Your answer must consist of exactly the lines below, starting with the line with "You are a GUI" and going on through the line with "[VriendenVanHetLeerorkest_Logo@2x] (760, 1054)", and nothing else.

═══ Entries supplied ═══

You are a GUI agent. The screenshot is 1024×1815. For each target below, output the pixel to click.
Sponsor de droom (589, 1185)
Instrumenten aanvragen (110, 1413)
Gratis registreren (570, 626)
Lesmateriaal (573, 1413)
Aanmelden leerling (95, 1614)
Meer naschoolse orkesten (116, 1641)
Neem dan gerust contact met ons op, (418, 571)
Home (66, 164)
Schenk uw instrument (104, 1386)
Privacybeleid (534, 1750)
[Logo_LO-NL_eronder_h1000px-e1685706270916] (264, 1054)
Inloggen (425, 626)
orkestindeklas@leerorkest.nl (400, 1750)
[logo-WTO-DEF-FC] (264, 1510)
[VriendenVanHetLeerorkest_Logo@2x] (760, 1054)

═══
═══ Entries supplied ═══

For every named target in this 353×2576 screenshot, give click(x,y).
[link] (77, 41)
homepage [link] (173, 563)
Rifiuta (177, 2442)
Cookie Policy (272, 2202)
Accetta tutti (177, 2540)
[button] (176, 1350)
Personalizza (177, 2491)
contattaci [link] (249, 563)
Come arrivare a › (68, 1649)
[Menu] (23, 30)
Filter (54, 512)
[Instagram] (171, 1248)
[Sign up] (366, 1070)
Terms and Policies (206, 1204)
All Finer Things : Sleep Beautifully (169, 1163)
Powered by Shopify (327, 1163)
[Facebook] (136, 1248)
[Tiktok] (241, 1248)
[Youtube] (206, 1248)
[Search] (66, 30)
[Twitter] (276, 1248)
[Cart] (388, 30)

═══

Answer for this exercise
You are a GUI agent. The screenshot is 1024×1815. For each target below, output the pixel to click.
Sponsor de droom (589, 1185)
Instrumenten aanvragen (110, 1413)
Gratis registreren (570, 626)
Lesmateriaal (573, 1413)
Aanmelden leerling (95, 1614)
Meer naschoolse orkesten (116, 1641)
Neem dan gerust contact met ons op, (418, 571)
Home (66, 164)
Schenk uw instrument (104, 1386)
Privacybeleid (534, 1750)
[Logo_LO-NL_eronder_h1000px-e1685706270916] (264, 1054)
Inloggen (425, 626)
orkestindeklas@leerorkest.nl (400, 1750)
[logo-WTO-DEF-FC] (264, 1510)
[VriendenVanHetLeerorkest_Logo@2x] (760, 1054)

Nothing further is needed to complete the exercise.